Prompt
Copy every line of the records exactly, without including the images.
:: Given information
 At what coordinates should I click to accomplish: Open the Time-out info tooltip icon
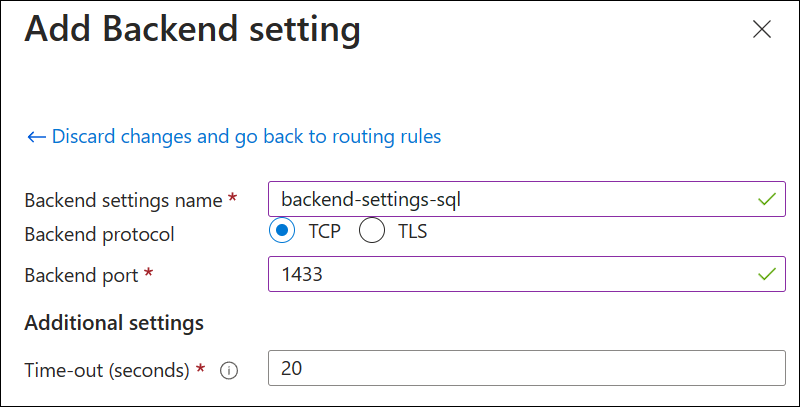coord(229,371)
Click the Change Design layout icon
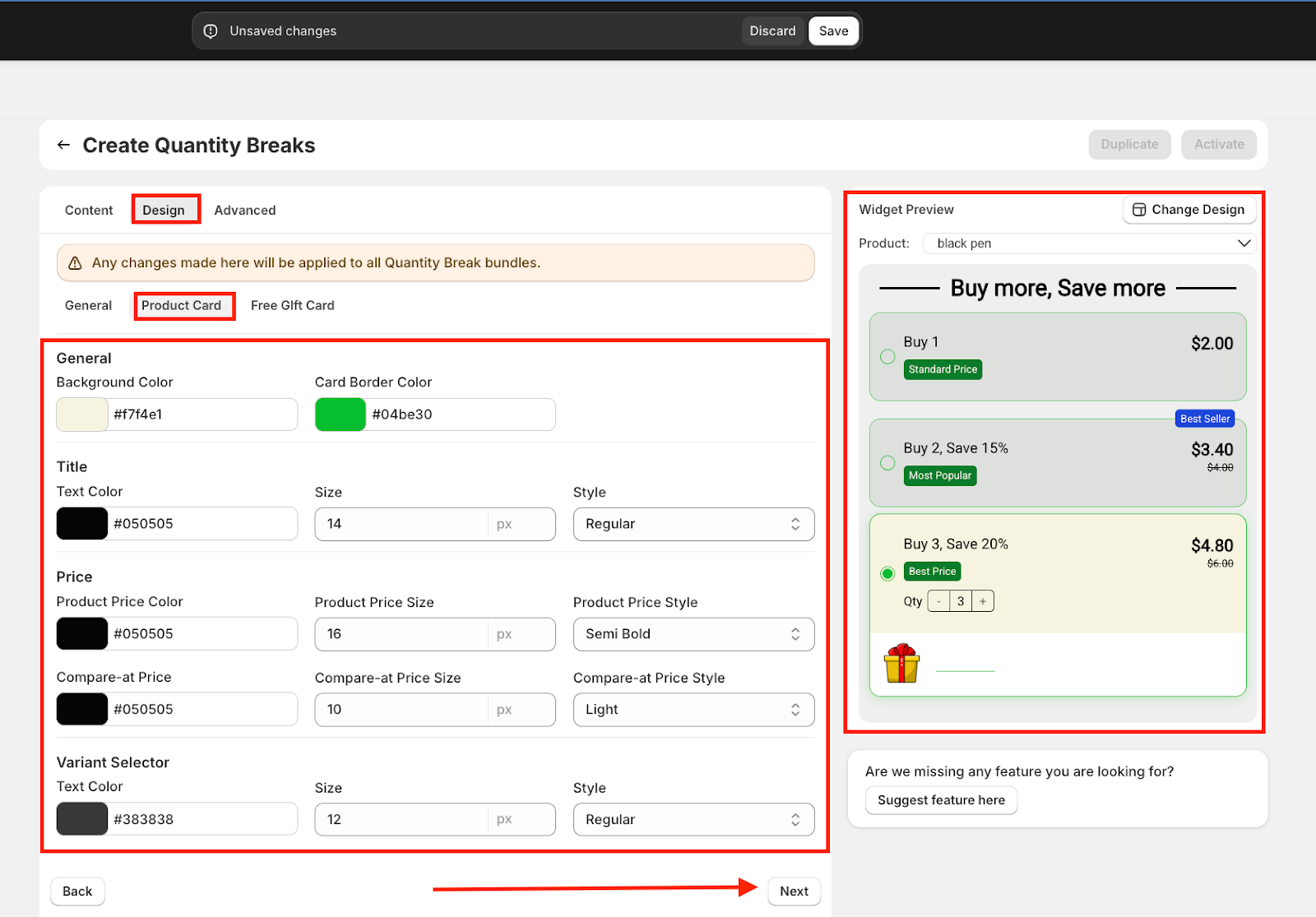The width and height of the screenshot is (1316, 917). (1139, 210)
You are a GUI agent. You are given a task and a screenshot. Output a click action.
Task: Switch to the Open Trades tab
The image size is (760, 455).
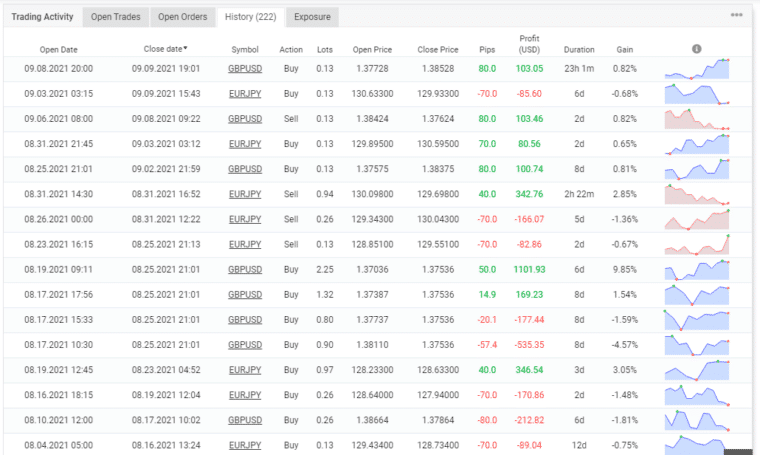coord(115,17)
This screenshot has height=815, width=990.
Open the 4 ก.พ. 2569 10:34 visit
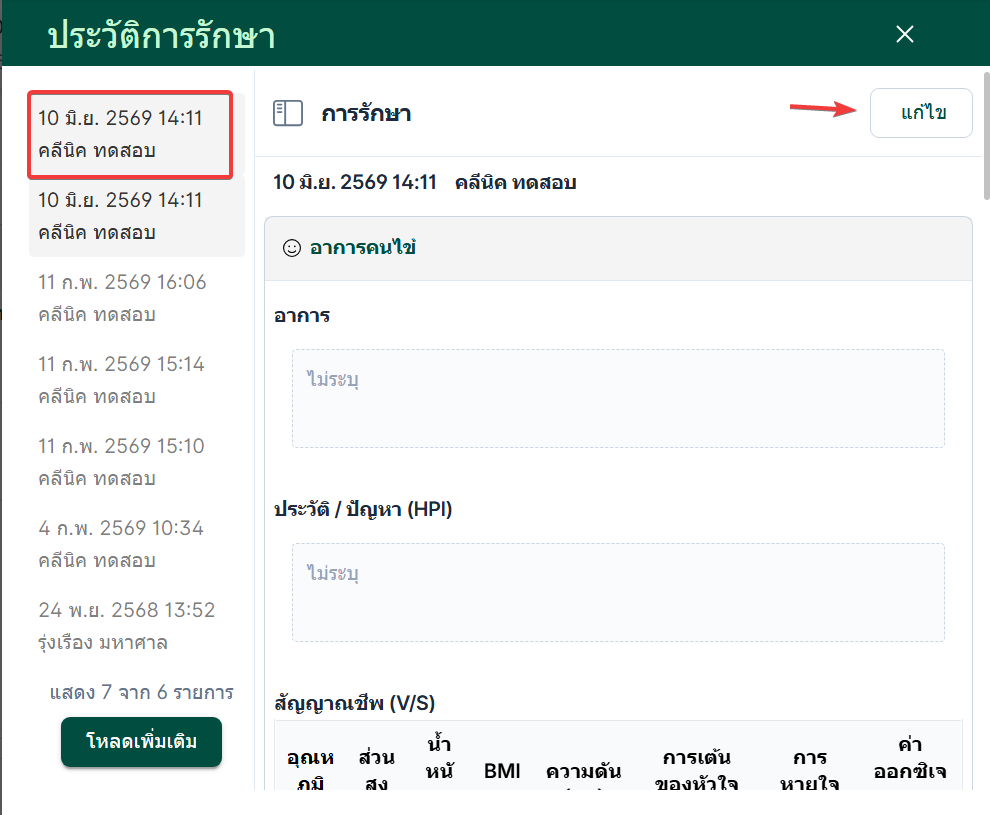point(137,544)
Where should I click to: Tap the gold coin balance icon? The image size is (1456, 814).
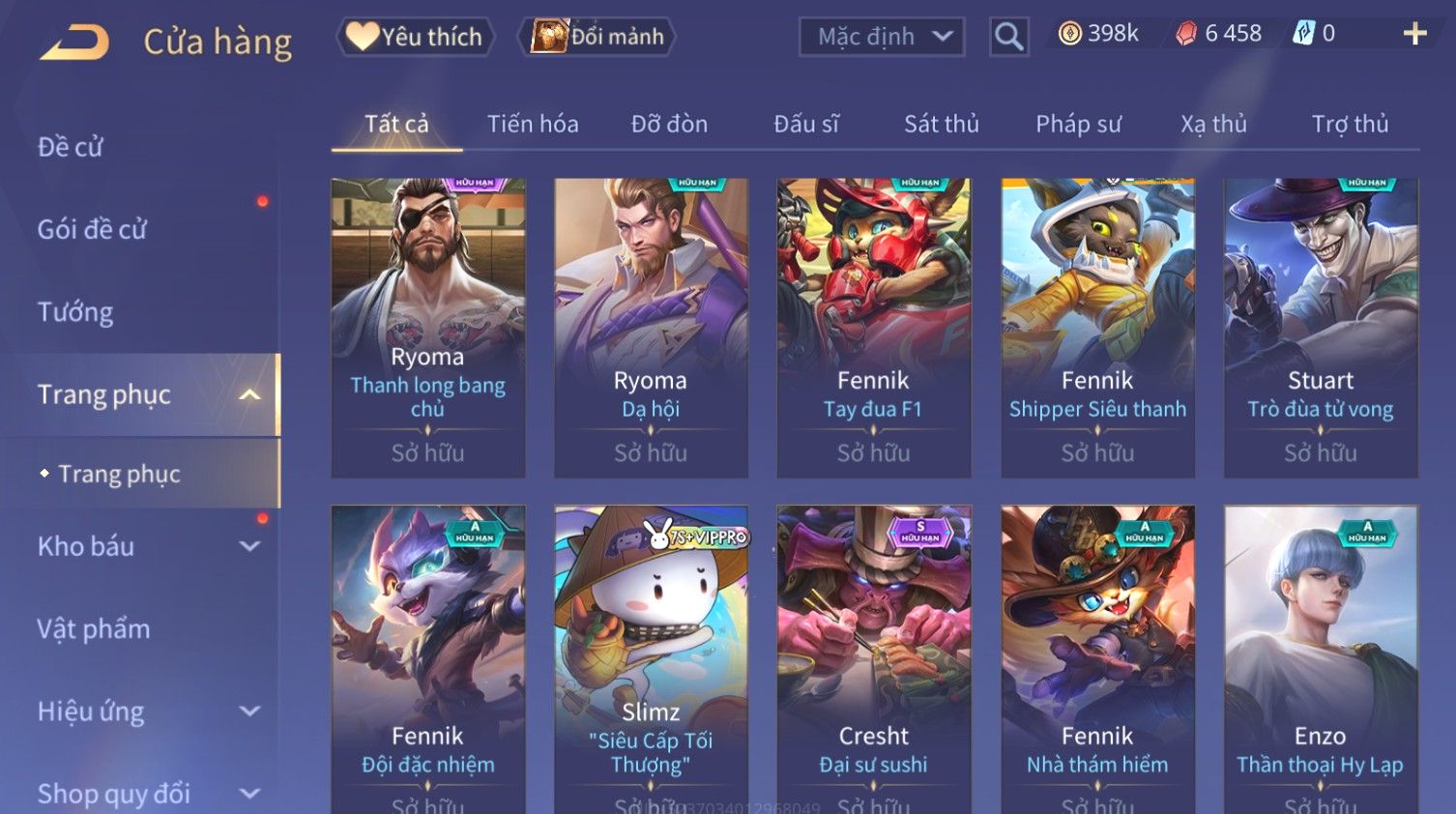click(x=1069, y=34)
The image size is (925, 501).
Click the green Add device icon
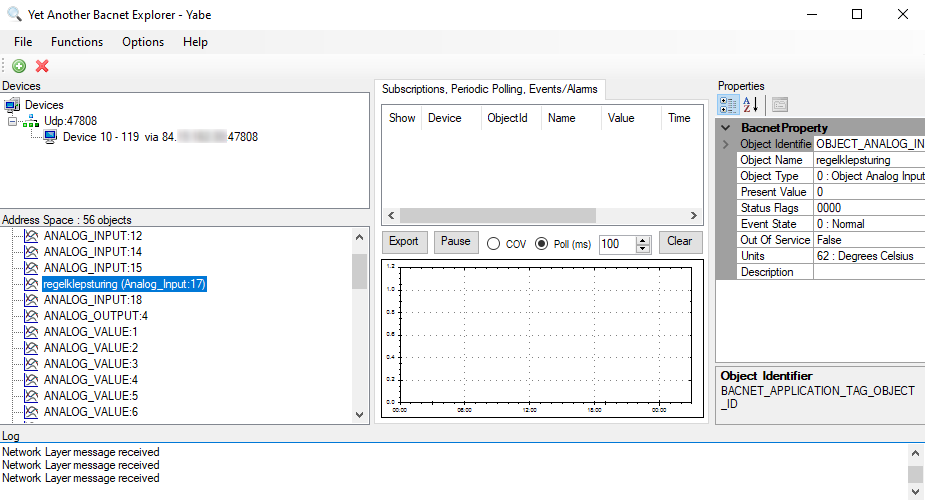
::::
Reply
 At what coordinates should I click to accomplish: Open the Time-out info tooltip icon
coord(229,371)
Click the Change Design layout icon
The width and height of the screenshot is (1316, 917). (1139, 210)
You are a GUI agent. You are given a task and a screenshot. Output a click action.
Task: Switch to the Open Trades tab
The image size is (760, 455).
coord(115,17)
This screenshot has height=815, width=990.
Open the 4 ก.พ. 2569 10:34 visit
point(137,544)
Where should I click to: Tap the gold coin balance icon? The image size is (1456, 814).
click(x=1069, y=34)
The image size is (925, 501).
Click the green Add device icon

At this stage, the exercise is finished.